Это – как калейдоскоп. Каждый раз что-то новенькое, необычное, завораживающее. Очень яркое. Разноцветье. Аромат приключений. Феерически цветастых, как клок, выдранный из цыганской юбки. Вот он, этот весёлый, искрящийся смехом, брызжущий жизнью клочок воспоминаний, крутится вокруг меня. Я хватаю его пальцами рук и фибрами души, рассматриваю, любуюсь. А он рвётся, посмеиваясь, выскальзывает и улетает вдаль цыганской кочевой судьбой…
Ездили мы в основном на юга, с Московского вокзала - из Питера, пардон, тогда еще славного Ленинграда. Сколько их мелькало за лето, маленьких южных станций, безымянных теперь… Залитый солнцем душистый асфальт, раскидистые деревья, бабули да бабы, иной раз пацаны с рядами разномастных эмалированных да цинковых вёдер, переполненных солнечными дарами – яблоки, абрикосы, груши, персики, огурчики-помидорчики, семечки, вишня-малина… А шарики молодой картошечки, обжаренные в сальце, да посыпанные зелёным лучком и укропчиком, да приложенные огурчиками малосольными, да под самогоночку ледянууюуууу… … С хлебушком свежайшим, «серым» так называемым, аромат которого не забыть и на Страшном Суде… Ох… Сейчас. Побегаю по диагонали, как Ленин по камере, потом дальше рассказывать буду…

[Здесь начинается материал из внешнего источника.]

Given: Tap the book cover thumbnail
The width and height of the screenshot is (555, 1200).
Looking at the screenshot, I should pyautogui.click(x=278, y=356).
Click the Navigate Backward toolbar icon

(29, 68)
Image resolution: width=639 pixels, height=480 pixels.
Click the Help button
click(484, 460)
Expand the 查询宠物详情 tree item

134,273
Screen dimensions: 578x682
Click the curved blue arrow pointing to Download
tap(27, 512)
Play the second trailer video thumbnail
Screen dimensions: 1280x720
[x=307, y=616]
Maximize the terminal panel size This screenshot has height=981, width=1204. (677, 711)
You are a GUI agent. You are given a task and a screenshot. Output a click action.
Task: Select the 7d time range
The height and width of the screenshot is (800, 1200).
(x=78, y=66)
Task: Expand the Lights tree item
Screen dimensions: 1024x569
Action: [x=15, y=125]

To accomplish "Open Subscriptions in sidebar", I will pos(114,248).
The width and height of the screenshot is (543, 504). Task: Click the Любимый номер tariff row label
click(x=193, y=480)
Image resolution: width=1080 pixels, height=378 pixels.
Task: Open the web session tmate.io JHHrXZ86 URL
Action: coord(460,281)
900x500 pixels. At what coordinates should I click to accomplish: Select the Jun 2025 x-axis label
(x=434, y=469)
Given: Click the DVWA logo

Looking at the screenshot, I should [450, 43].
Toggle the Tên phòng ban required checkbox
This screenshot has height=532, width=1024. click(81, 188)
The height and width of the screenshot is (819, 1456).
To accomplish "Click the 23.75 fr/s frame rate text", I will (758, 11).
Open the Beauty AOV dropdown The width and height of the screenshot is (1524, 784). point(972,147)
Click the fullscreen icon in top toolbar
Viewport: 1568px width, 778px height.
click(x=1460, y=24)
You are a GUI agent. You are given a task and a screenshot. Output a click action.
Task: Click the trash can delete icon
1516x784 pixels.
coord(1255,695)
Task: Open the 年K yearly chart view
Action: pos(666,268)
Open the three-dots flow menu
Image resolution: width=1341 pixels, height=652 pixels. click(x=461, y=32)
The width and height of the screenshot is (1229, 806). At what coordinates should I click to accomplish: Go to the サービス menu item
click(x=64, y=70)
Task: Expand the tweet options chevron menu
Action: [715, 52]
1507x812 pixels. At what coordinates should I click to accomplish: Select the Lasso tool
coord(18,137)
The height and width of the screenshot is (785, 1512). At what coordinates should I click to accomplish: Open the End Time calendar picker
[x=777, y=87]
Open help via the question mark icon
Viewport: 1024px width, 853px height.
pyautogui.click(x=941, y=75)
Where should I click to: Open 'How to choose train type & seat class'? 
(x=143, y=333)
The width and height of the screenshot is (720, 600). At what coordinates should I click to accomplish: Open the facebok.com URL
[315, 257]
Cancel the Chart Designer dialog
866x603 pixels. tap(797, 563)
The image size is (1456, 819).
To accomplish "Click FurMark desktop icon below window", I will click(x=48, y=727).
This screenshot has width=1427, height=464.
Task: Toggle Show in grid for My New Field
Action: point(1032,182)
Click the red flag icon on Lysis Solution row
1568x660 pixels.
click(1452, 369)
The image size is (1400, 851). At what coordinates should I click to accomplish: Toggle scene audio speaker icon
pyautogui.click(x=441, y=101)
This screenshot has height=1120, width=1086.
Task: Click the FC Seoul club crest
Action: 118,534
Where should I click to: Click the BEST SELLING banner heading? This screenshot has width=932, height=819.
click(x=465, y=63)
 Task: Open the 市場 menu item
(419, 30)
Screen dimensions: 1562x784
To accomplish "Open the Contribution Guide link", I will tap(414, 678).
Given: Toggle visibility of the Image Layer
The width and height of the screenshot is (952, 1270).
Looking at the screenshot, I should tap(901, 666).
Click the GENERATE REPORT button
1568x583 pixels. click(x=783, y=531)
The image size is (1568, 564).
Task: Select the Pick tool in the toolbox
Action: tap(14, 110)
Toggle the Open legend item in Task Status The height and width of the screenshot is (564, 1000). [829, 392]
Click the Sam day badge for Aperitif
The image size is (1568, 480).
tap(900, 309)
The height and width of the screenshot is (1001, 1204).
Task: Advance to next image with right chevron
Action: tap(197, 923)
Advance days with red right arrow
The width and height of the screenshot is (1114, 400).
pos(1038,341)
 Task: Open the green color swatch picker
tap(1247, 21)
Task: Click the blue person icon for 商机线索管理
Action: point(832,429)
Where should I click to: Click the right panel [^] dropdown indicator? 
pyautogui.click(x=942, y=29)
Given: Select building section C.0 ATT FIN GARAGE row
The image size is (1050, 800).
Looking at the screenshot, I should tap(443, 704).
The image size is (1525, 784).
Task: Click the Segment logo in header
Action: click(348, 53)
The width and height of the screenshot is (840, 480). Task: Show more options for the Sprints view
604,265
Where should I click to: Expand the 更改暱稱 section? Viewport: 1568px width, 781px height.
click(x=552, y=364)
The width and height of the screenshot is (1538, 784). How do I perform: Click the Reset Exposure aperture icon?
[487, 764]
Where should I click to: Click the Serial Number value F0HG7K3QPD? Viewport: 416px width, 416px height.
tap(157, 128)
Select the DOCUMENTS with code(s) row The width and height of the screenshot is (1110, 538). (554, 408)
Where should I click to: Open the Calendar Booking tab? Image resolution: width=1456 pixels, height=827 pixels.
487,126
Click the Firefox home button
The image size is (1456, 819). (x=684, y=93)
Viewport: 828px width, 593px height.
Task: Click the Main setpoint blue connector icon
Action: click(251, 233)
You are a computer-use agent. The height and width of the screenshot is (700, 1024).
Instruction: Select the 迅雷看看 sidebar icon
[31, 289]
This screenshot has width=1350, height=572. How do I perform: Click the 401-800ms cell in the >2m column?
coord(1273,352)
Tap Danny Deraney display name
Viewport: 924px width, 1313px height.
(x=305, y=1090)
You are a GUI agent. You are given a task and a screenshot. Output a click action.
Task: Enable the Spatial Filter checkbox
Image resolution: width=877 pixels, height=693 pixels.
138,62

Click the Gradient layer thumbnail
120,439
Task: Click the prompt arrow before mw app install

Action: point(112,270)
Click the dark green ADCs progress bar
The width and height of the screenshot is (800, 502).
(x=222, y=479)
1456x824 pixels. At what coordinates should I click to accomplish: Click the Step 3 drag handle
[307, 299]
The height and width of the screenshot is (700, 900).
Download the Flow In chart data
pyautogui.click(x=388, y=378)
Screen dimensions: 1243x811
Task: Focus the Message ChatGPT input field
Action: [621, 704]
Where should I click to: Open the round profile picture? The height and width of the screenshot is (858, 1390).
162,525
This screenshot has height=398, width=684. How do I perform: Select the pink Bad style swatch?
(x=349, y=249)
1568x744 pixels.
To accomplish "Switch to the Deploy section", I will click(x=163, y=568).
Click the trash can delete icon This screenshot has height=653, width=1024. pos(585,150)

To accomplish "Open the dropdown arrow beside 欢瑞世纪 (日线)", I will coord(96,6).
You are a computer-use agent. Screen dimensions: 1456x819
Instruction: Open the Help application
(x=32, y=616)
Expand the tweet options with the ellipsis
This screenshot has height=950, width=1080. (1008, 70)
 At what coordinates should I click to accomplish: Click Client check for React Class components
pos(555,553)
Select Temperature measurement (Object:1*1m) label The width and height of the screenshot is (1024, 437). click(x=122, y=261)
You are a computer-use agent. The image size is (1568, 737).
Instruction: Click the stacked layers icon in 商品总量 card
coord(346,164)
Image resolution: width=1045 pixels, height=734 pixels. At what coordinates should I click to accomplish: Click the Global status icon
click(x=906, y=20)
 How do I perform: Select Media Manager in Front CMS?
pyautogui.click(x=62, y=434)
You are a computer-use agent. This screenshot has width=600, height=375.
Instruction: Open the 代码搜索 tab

Ну вот, отпустило вроде слегка. Стучим колёсами дальше. И стоило то изобилие копейки по-нынешнему ( да и по- тогдашнему). Ведро громадное персиков – 5 рублей. Что, товарищи советские, дорого? Не очень. Особенно если учесть, что в Питере на вокзале это ведро с персиками у тебя за четвертной вырывали из рук противу твоей воли даже.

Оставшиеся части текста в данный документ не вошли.